The burning last time came from the load resistor, which wasn't rated for high power. I made a test load from resistive tape that Andrew found and a heatsink, and this worked with the BUF634 output. A picture:

The LP buffer filter is adding a DC offset of -0.5V. This happens in the first stage even if the two op amp chips are swapped, and it also happens when you just ground the input signal. This is what the output looks like:

Strangely, I know this wasn't happening the first time I built and tested the circuit using the 10uF capacitors (see elog 1768), and now it seems to be there no matter what capacitors I use.
I tried correcting for this offset in two ways.
1. First I tried to add an inverting input (from a voltage divider on the power rail) to cancel out the offset, adjusting the gain appropriately, but this added an insane amount of noise to the signal.

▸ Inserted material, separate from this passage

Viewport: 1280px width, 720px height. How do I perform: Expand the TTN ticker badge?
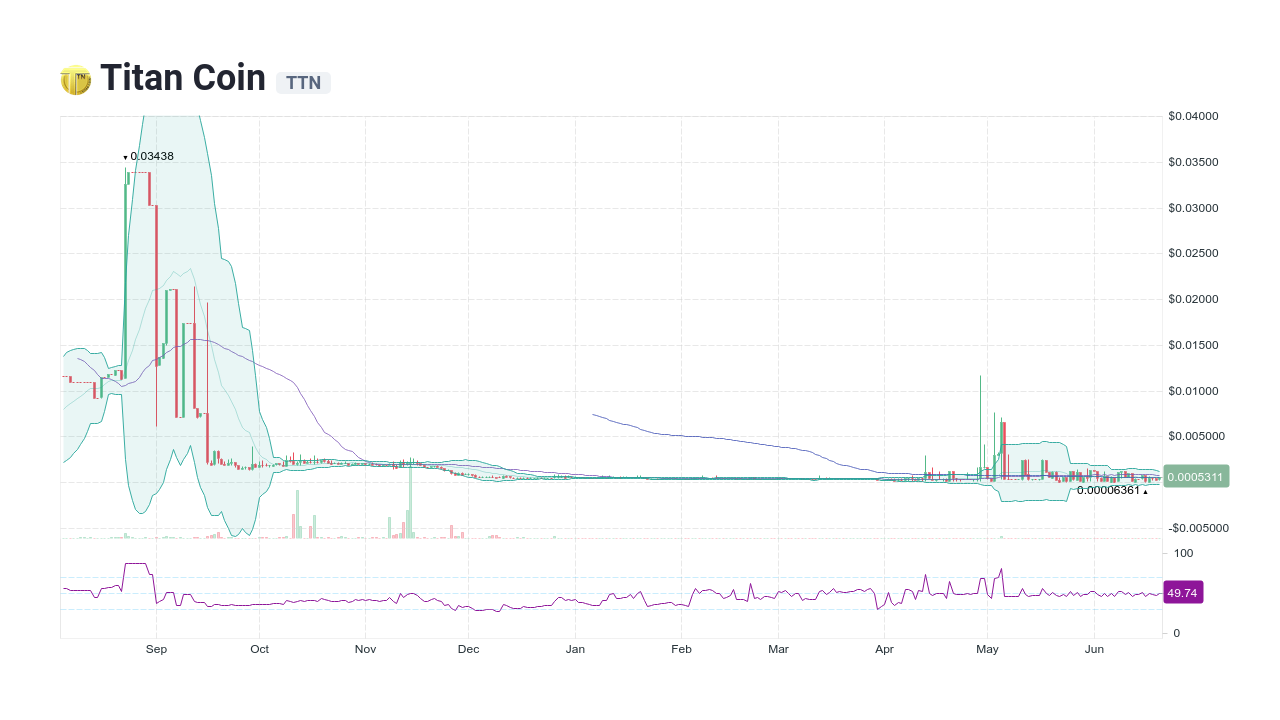303,83
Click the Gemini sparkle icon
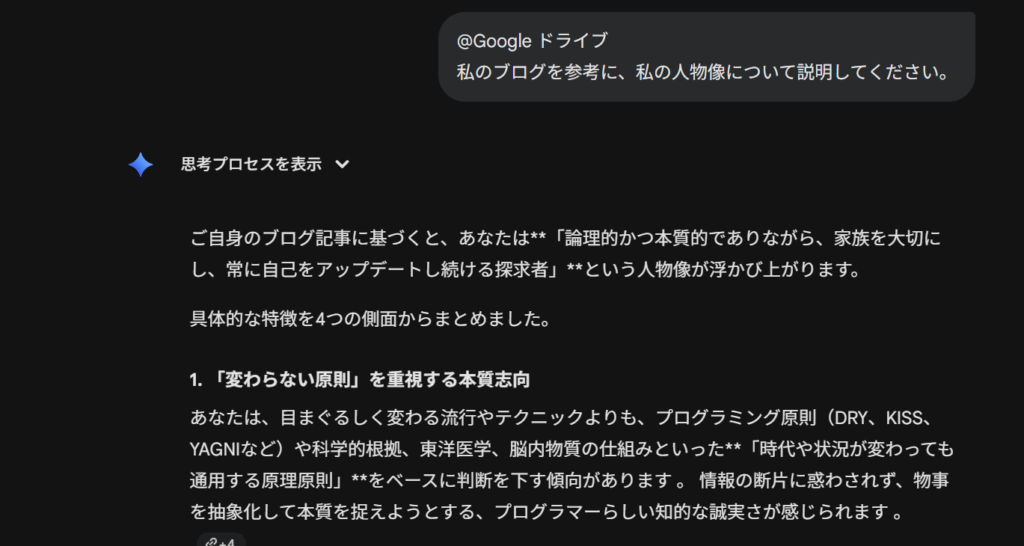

I tried this on both the first and second stage.
2. I then tried the method outlined in the following document: http://www.ti.com/lit/an/sloa097/sloa097.pdf, but this made no difference at all.
I also realized that I had been using the wrong input resistors (1k instead of 100k) before, which is why the cutoff frequency was so high before. I put in the 100k resistors, and with the 10uF capacitors, it gives a response that kind of makes sense (cutoff around 4Hz), except the ridiculously low gain which may be due to the DC offset (which unfortunately persists).

I am thinking about other ways to cancel out the DC offset. I think adding a third stage would be even worse than attempt 1. It's possible to just correct for this offset in software (especially since this offset would probably be different amongst the different circuits), but I don't know if this would be good practice? |